Part of the terms of Jimmy's Pre-Prosecution Diversion from Season 3 is that he can only associate with law-abiding citizens during his one-year suspension. But, desperately in need of money, Jimmy turns to his shadier side for dough in Season 4: Selling drop phones on the streets of Albuquerque. As his business begins to pick up, he hires Huell to serve as a bodyguard, following a run-in with some street hoodlums. Things are going smoothly until Huell accidentally hits a cop in the head with a bag of sandwiches.

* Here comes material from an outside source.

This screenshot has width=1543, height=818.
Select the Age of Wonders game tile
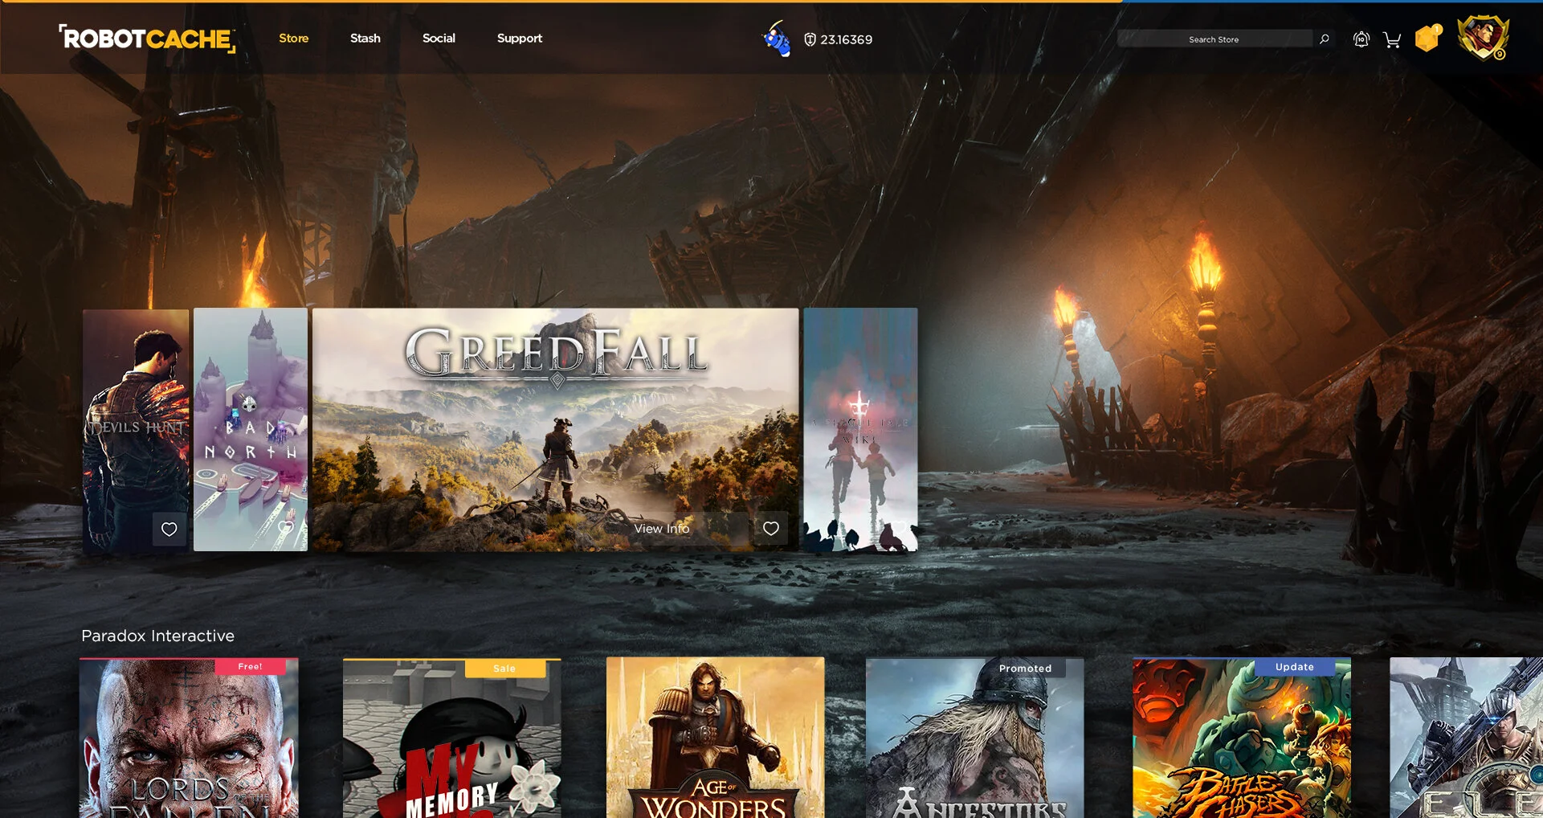point(714,738)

This lands Jimmy in a difficult spot. If Huell is convicted, Jimmy's PPD will kick in and he'll lose any chance of regaining his law license. Desperate to keep himself out of trouble, Jimmy turns to Kim, who helps him pull off the most flawlessly executed scheme in the entire series.

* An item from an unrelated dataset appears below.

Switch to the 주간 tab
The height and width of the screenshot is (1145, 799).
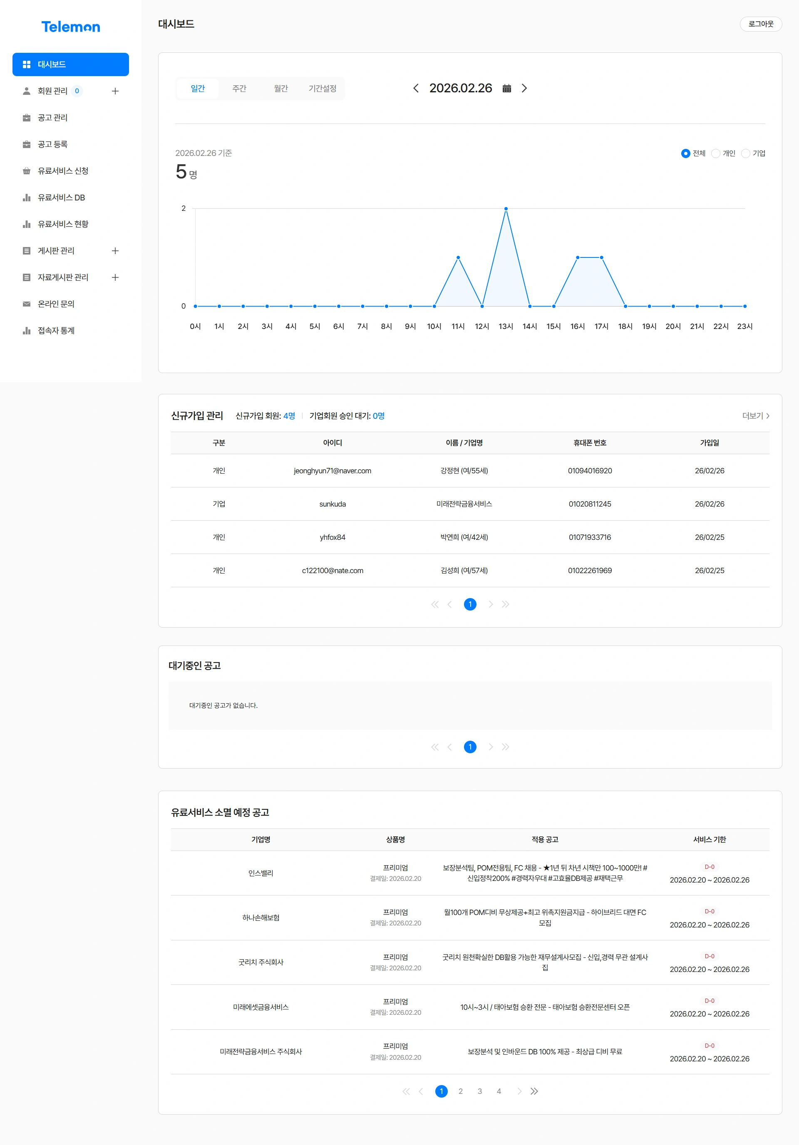[239, 88]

Jimmy takes a bus trip to Coushatta, Louisiana, and mails hundreds of fabricated letters from the residents of the town to the judge presiding over Huell's case. With Judge Munsinger (Ethan Phillips) enraged at the circus a simple case has caused, ADA Ericsen (Julie Pearl) begins investigating. She calls the phone numbers listed on some of the mail and ends up on the phone with Jimmy and his UNM film crew pretending to be various residents of Huell's hometown, proclaiming his innocence, as well as their plans to take charter buses out to Albuquerque for the trial.

The con works to perfection. ADA Ericsen chooses to drop the case, and Huell gets off without so much as a slap on the wrist. This scheme is one of the best examples of what can be accomplished when the minds of Wexler and McGill team up.